Entries shown.
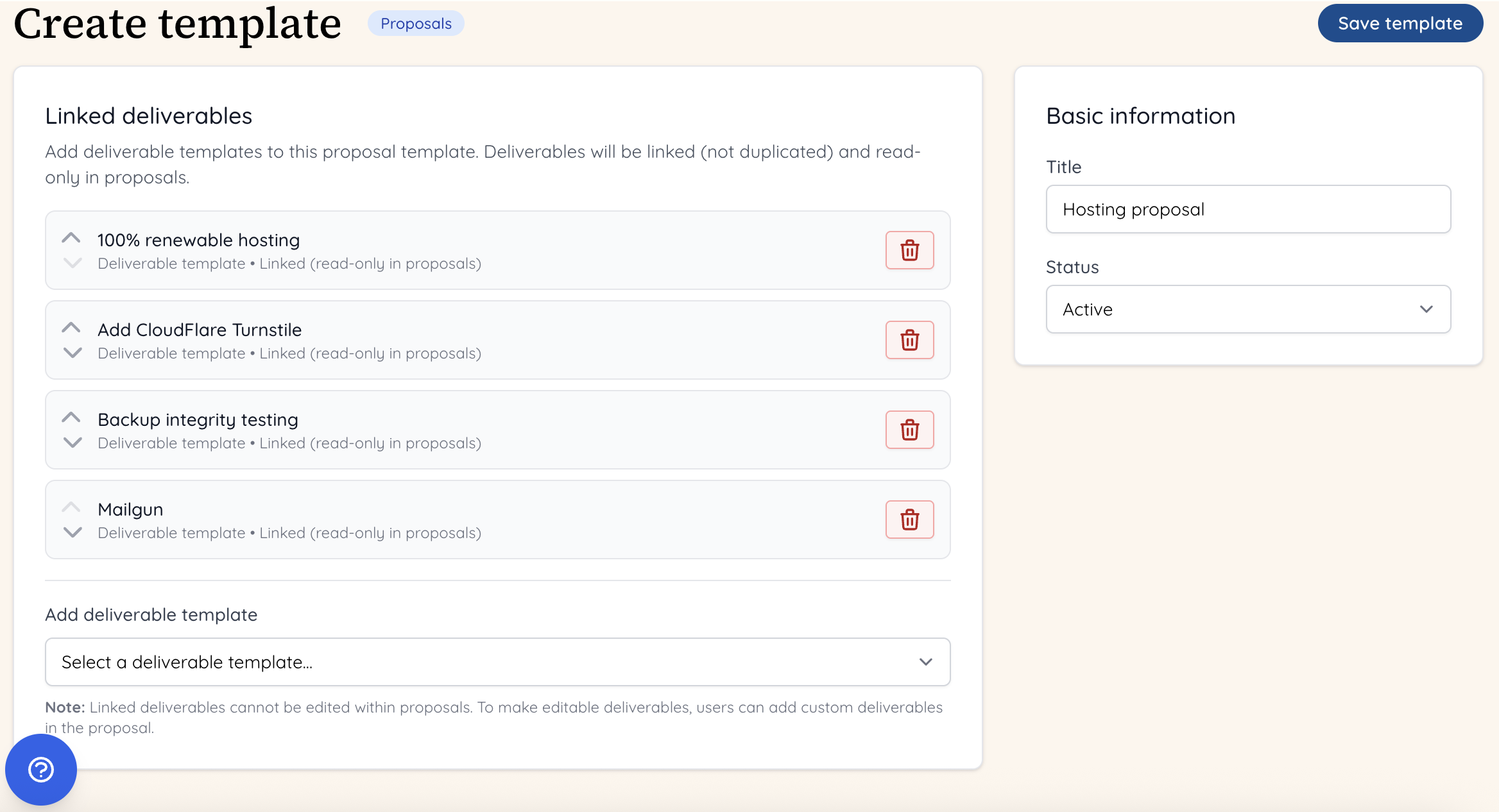Move Backup integrity testing up
This screenshot has height=812, width=1499.
71,418
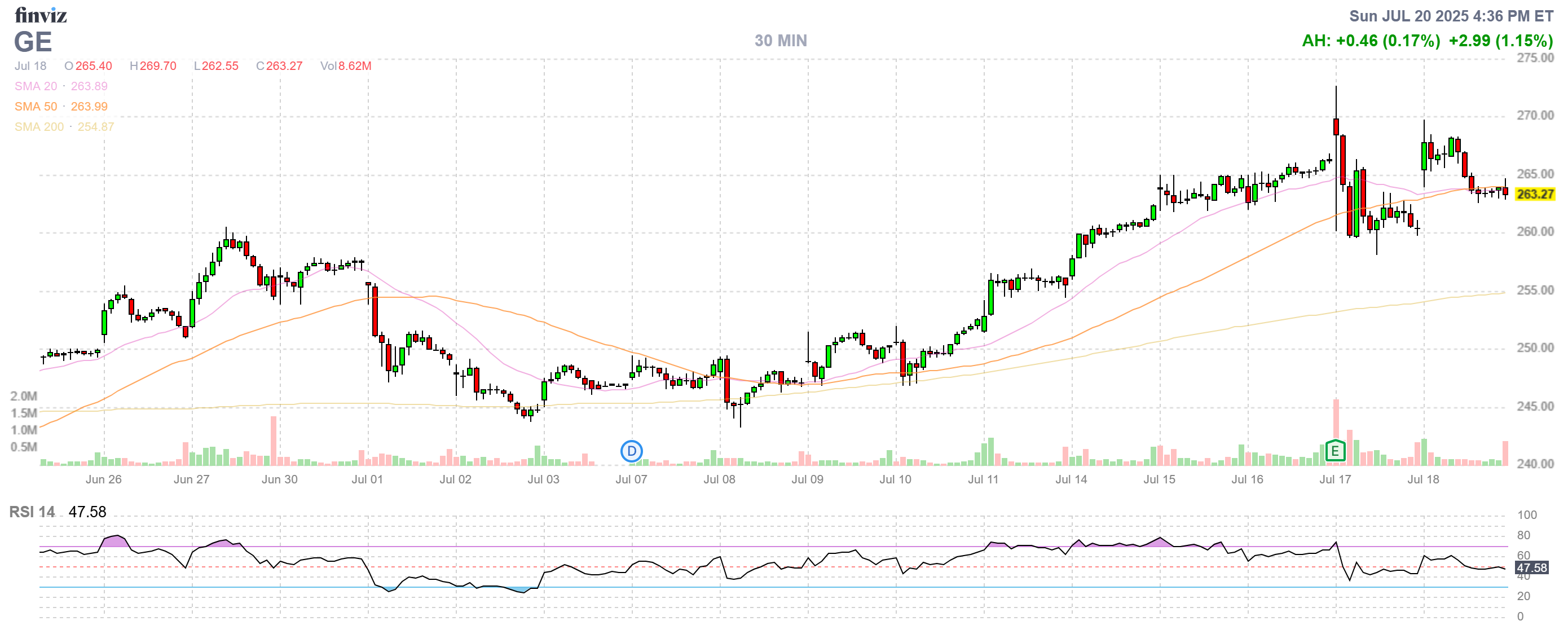Click the Jul 17 candle with the highest wick
Screen dimensions: 1568x634
pyautogui.click(x=1336, y=126)
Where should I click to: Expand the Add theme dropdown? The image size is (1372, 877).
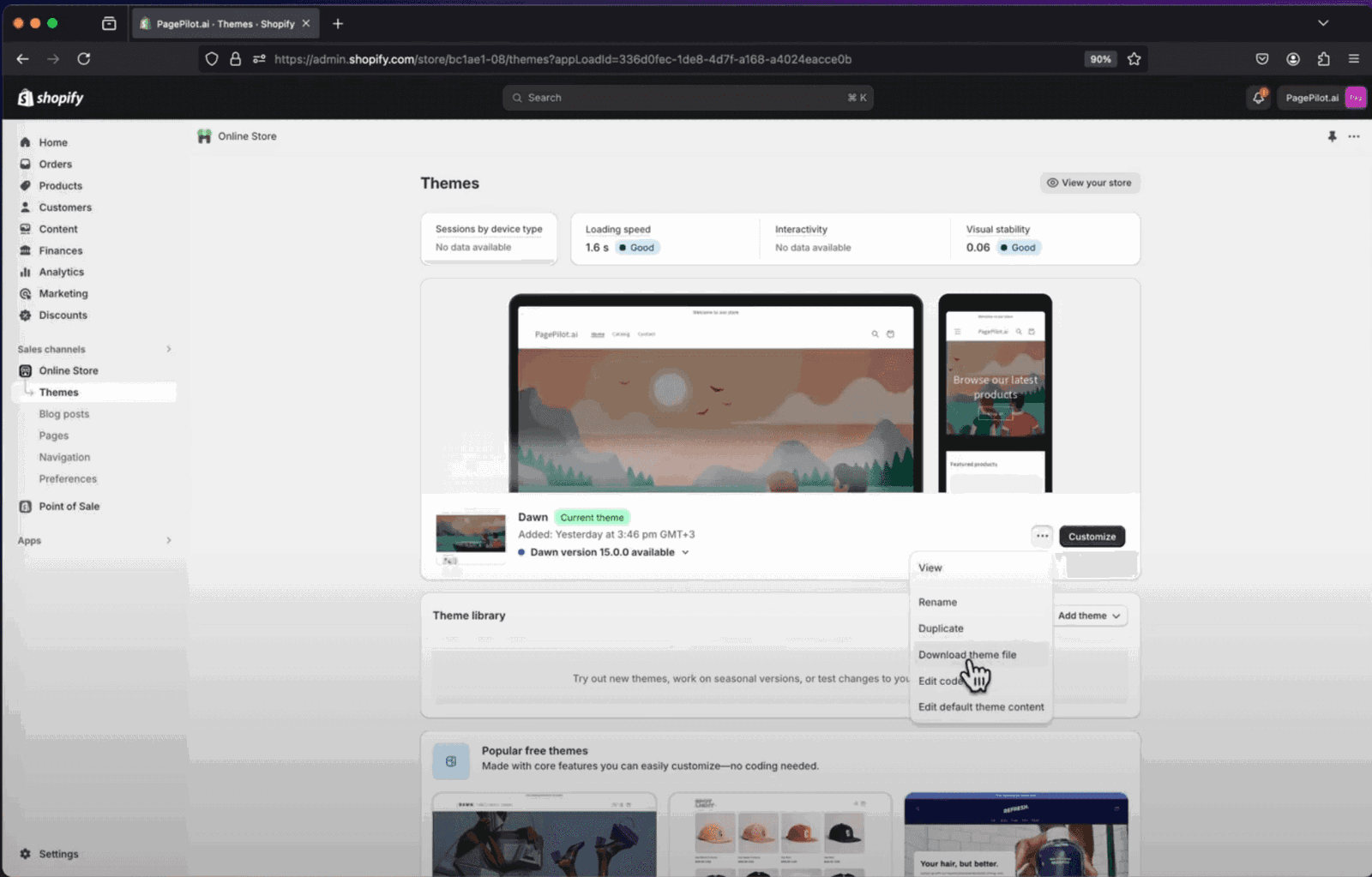click(1088, 616)
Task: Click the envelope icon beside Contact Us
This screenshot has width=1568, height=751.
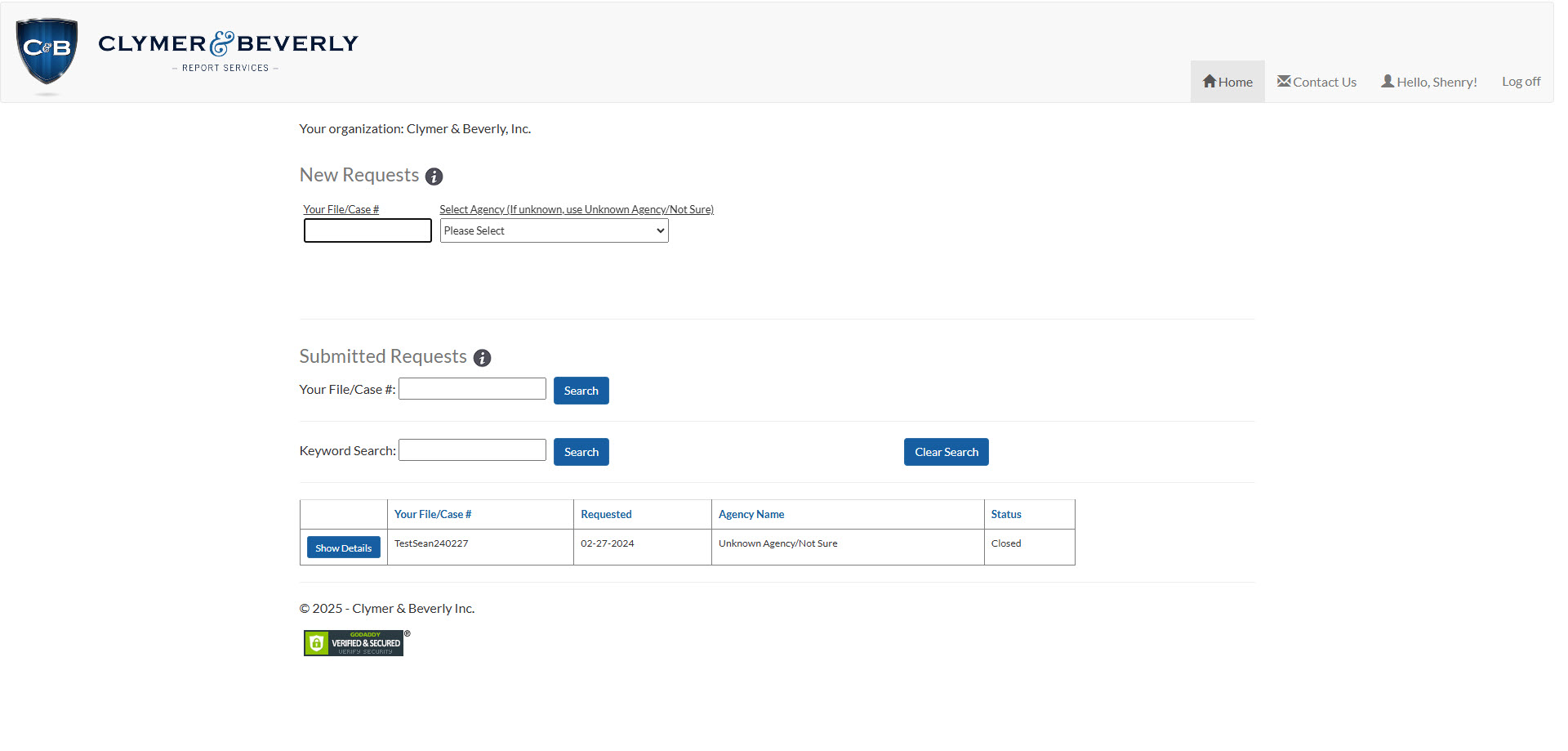Action: pyautogui.click(x=1283, y=81)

What is needed. In the records above, find the line containing "Where should I", then please restate it and each line after it word for word, pictures excluded.

Result for this exercise.
Where should I click to: Expand the Add theme dropdown? The image size is (1372, 877).
click(1088, 616)
Task: Click the envelope icon beside Contact Us
This screenshot has width=1568, height=751.
Action: pyautogui.click(x=1283, y=81)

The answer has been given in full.